Orlando Mortgage Blog

ARM Loans...seriously?

February 10th, 2014 12:37 PM by BILL WILBANKS

HAVE YOU LOOKED AT ARM LOANS LATELY?

Adjustable Rate Loans are still viable solutions for many!
 
Yes, fixed rate mortgages remain the industry standard. But, we don't all drive mini vans do we? And tool boxes come in many shapes and sizes to fit all the different specialty tools we need to put in them. KEEP READING . . .
 
Fully amortizing ARM loans are just as viable an alternative today as they have been in the last three decades for the same rational financial reasons (these are not the negative amortization or no verification programs that have caused so many issues in the last several years).
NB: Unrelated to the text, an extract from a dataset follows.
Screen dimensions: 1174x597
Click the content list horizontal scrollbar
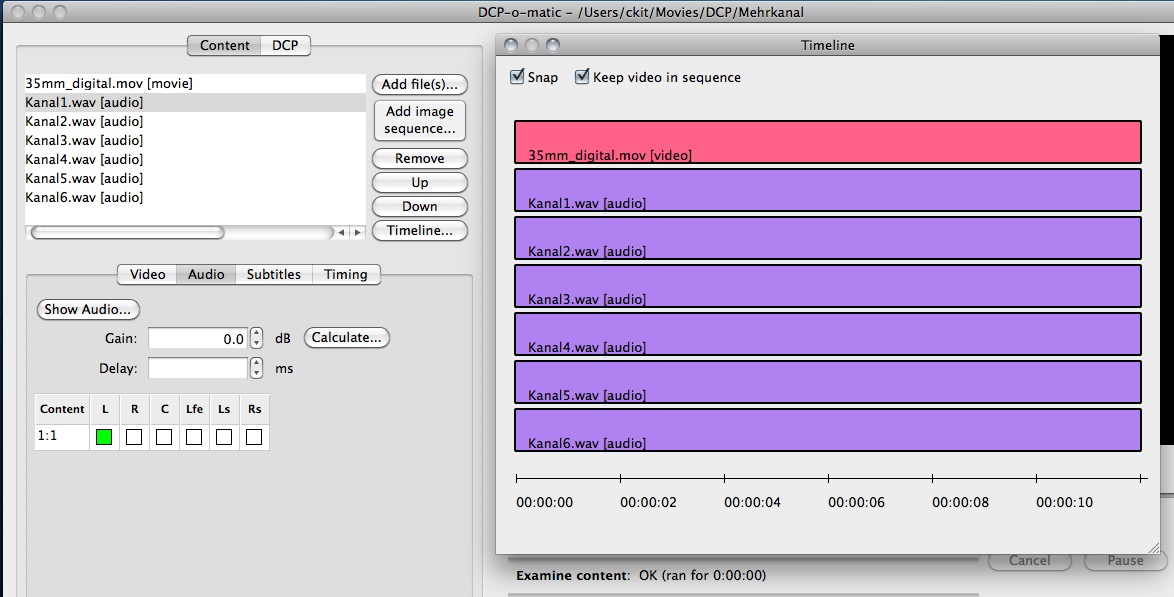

Here's why they still serve distinct purposes and do it very well:

Anyone wanting to Buy or Refinance a home today that expects to only stay in the mortgage for the next 5 to 7 years would most likely benefit from the lowest rate they can obtain on the new mortgage.
  • Lower initial fully amortized monthly payment than a standard fixed rate mortgage. That can help you buy more home or make refinancing viable for those wanting to make a real dent in their monthly expenses when a typical fixed spread may not make it worth your while today. 
  • Then there are real estate owners wanting to sell the current property later when the market has improved or want to take more time and not rush or quick-sale it inviting lowball offers. Then later on they may payoff all or part of the mortgage on the new home they purchased with the proceeds of the sale of the old one. In the meantime they want the lowest payment on the new purchase they can structure.

There are certainly many other examples.  These can be very viable options for anyone having a need for a mortgage for only five, seven, ten years or even less.

Still haven't gotten your attention yet?:

Example:  A $200,000 mortgage on an 5/1 ARM with a start rate of 2.75% reduces a like fixed rate (4.125% at press time) payment by $152.82 per month ($969.30 vs. $816.48) or $9,169.06 savings over the period of the initial 5 years. Even if you finally decide to stay on a traditional fixed rate product it's worth looking at the numbers. Reviewing your options to arrive at what's the right fit for you is a must in today's market.